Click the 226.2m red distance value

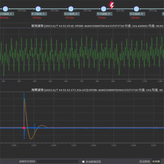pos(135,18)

● ● ● ●

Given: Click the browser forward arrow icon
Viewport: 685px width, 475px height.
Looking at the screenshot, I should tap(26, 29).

● ● ● ●

◆ Exercise details ◆
Repeat the lines verbatim, beginning with the line that contains "Given: Click the browser forward arrow icon" and continuing through the line that contains "Looking at the".

◆ Result ◆
Given: Click the browser forward arrow icon
Viewport: 685px width, 475px height.
Looking at the screenshot, I should tap(26, 29).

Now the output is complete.